Yeni bir yılda ilk yazımı hazırlarken hepinize İstanbul’dan kocaman bir merhaba demek istiyorum. Yeni yılın bu yedinci gününün gecesinde nihayet yeniden oluşturmaya başladığım umut kıvılcımlarının kıpırtıları bana göz kırparken Türk sanat müziğinin güzel nağmeleri eşliğinde yazımı hem yazıyor hem düşünüyor hem şarkı dinliyorum. İnsan hem dinlemeli hem düşünmeli değil mi sevgili okurlar? Dinlemezsek anlamayız, düşünmezsek çözüm bulamayız.

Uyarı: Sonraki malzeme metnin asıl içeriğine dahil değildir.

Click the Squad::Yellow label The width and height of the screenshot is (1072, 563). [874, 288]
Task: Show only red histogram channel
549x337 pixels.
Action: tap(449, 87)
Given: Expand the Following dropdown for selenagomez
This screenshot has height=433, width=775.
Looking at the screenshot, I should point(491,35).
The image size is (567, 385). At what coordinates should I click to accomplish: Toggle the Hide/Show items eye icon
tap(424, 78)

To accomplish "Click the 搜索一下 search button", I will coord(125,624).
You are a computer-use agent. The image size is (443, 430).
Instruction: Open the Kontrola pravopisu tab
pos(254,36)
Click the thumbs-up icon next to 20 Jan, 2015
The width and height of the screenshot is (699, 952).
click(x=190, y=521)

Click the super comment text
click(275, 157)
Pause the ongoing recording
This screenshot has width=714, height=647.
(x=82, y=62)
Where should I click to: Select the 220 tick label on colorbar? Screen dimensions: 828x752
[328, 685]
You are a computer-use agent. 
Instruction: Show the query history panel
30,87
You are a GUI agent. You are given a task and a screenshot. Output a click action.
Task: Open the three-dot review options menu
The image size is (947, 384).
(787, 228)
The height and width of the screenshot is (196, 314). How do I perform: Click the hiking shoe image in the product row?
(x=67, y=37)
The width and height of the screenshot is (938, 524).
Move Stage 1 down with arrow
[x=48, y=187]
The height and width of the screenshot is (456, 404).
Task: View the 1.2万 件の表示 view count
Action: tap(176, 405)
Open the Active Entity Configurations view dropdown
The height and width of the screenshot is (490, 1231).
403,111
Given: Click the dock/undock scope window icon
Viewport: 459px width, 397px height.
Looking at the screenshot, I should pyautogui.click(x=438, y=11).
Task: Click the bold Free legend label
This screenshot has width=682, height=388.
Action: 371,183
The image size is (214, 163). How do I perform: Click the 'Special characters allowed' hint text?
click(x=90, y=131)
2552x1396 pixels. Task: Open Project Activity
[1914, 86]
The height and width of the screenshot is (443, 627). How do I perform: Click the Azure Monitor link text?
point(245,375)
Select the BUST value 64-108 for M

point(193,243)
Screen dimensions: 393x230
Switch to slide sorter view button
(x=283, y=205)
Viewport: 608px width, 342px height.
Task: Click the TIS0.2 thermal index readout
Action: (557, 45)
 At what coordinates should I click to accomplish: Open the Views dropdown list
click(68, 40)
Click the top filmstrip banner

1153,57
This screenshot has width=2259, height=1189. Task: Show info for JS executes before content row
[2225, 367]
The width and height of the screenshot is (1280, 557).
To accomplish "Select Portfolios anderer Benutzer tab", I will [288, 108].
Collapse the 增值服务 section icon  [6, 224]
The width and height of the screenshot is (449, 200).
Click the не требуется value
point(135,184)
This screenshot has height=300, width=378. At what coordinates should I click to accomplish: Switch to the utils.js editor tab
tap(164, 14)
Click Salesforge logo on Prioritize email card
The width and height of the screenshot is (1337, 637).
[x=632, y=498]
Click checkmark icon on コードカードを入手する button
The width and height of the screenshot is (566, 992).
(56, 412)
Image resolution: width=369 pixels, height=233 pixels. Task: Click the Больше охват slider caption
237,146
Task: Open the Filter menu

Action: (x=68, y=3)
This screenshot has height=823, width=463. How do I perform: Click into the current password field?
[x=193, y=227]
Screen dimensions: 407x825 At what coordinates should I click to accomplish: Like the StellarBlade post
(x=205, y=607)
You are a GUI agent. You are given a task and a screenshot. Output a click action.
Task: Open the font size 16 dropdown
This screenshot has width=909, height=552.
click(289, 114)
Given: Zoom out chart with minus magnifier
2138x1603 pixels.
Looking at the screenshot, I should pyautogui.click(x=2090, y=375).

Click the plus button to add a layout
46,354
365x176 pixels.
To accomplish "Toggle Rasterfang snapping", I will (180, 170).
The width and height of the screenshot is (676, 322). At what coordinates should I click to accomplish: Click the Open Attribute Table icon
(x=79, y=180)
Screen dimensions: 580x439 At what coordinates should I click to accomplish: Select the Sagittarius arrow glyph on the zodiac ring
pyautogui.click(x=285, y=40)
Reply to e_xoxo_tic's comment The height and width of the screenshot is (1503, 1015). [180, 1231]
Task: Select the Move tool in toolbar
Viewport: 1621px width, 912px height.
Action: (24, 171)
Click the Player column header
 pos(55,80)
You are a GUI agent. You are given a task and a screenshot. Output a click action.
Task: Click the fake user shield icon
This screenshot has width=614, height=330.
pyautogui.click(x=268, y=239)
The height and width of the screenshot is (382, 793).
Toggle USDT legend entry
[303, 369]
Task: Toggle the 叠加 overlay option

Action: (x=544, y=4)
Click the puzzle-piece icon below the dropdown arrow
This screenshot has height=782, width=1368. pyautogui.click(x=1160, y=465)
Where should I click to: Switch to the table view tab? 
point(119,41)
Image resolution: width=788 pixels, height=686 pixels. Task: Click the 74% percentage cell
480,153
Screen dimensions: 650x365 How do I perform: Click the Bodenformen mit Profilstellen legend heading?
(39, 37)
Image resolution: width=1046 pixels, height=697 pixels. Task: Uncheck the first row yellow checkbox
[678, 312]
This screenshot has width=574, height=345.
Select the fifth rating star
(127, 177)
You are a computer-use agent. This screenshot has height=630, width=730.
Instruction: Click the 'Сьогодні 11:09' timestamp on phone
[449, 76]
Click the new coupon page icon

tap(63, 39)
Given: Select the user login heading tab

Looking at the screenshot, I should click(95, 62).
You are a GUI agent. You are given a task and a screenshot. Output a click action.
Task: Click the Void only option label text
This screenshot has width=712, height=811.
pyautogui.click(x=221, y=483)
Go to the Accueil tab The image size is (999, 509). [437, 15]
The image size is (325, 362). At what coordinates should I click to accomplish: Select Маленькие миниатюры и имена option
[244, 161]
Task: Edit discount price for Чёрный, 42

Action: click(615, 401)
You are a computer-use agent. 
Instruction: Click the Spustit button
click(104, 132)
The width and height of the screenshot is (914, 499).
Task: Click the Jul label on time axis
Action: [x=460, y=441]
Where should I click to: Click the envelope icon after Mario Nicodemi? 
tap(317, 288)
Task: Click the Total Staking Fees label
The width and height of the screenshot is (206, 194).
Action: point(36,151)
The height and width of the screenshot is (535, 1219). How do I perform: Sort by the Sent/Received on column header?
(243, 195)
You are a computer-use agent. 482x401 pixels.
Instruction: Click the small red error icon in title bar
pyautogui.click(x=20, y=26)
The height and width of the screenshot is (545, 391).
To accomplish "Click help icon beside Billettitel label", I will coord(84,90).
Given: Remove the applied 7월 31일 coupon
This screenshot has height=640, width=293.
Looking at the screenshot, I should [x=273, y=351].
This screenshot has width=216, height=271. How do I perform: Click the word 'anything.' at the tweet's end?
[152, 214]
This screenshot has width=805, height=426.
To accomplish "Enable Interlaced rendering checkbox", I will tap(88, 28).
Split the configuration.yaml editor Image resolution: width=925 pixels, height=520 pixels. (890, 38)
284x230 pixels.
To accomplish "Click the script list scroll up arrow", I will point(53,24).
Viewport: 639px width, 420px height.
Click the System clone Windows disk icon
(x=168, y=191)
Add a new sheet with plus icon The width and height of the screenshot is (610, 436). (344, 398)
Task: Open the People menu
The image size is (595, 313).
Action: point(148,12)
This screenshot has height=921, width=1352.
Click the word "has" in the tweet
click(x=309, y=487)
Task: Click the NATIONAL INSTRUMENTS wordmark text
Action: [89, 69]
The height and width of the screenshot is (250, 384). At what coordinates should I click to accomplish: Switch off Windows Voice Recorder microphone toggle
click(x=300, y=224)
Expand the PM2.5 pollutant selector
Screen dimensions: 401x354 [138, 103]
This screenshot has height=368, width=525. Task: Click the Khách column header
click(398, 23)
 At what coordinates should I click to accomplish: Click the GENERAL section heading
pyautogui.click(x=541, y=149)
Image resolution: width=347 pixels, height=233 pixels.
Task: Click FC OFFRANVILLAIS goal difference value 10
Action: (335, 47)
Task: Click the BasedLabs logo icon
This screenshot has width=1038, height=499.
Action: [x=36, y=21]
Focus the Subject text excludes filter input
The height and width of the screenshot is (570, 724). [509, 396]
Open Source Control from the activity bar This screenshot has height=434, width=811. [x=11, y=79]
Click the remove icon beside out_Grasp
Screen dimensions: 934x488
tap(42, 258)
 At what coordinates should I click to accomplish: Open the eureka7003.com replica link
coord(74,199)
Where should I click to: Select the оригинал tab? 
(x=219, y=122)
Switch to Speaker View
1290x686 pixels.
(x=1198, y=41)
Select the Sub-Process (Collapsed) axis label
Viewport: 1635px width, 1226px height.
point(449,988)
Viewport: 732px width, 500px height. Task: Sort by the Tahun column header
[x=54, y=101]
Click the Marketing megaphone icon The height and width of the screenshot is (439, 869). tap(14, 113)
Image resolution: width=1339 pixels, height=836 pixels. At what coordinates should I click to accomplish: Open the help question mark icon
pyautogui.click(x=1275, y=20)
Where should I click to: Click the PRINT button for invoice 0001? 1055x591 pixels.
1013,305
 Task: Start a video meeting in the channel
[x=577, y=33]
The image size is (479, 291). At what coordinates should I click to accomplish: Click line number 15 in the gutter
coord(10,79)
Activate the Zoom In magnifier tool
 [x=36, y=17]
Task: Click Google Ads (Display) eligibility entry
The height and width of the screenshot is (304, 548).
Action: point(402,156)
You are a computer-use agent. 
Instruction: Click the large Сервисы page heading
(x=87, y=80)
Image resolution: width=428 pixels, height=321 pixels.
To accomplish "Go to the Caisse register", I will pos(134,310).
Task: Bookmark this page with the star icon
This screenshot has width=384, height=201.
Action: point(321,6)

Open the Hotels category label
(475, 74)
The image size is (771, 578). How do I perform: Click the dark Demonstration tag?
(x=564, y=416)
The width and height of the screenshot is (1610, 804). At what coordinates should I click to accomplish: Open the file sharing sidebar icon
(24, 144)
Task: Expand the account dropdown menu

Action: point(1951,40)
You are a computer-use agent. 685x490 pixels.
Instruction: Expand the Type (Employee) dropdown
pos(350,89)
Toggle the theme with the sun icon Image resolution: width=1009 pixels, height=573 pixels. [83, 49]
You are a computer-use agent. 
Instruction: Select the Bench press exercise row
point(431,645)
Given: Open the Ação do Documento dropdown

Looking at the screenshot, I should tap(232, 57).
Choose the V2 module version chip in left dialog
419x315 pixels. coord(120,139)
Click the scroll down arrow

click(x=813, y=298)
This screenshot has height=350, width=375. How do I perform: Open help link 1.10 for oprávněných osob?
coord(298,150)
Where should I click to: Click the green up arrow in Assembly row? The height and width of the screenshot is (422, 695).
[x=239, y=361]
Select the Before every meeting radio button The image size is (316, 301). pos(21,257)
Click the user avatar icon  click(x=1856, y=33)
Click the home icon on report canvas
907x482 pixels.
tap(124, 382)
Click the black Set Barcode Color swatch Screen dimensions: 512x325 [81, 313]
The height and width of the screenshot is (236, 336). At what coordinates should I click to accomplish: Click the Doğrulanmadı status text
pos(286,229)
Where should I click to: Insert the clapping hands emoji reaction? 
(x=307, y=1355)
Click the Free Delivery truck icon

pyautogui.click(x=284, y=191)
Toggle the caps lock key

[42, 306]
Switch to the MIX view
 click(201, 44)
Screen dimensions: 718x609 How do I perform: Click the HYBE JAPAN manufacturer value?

Geçenlerde yılbaşından birkaç gün önce ablam aradı, anneme eskiden almış olduğu içinden Noel baba çıkan müzik kutusuna pil alıp takmamı istedi. Annem onu yılbaşında çalar, dinler moral olur dedi. Kolay işti. Tamam dedim. Her görev bu kadar kolay olmuyor. Bunu sevmiştim. Bir de bayılırım müzikli kutulara. O müzik kutusunu görmemiştim, annem her şeyi saklar. Pil alıp anneme gittim, pilini taktım ve alttaki düğmeyi çektim. Müzik çalmaya, içinden Noel baba çıkmaya başladı. Keyiflendim. Annem aman bir şey olmasın şuraya koy dedi. Kapatıp dediğini yaptım. Her şeyi kıyıp kullanmayan bir kadın olduğundan o gün yüklenmedim, nasıl istiyorsa öyle olsun. Bana “Mal kıymeti bilmezsin” der. Saklayınca kıymeti biliniyormuş, ben de her şeyimi kullanır hakkını veririm, annemi şaşırtır bazen de kızdırırım. Herkesin yapısı başka tabii, olduğu gibi kabul etmek gerek. Annem benim bu huyumu değiştiremedi. Ben de onun saklama huyunu değiştiremedim, böyle yuvarlanıp giden zaman zaman didişmeli bir ilişki içindeyiz.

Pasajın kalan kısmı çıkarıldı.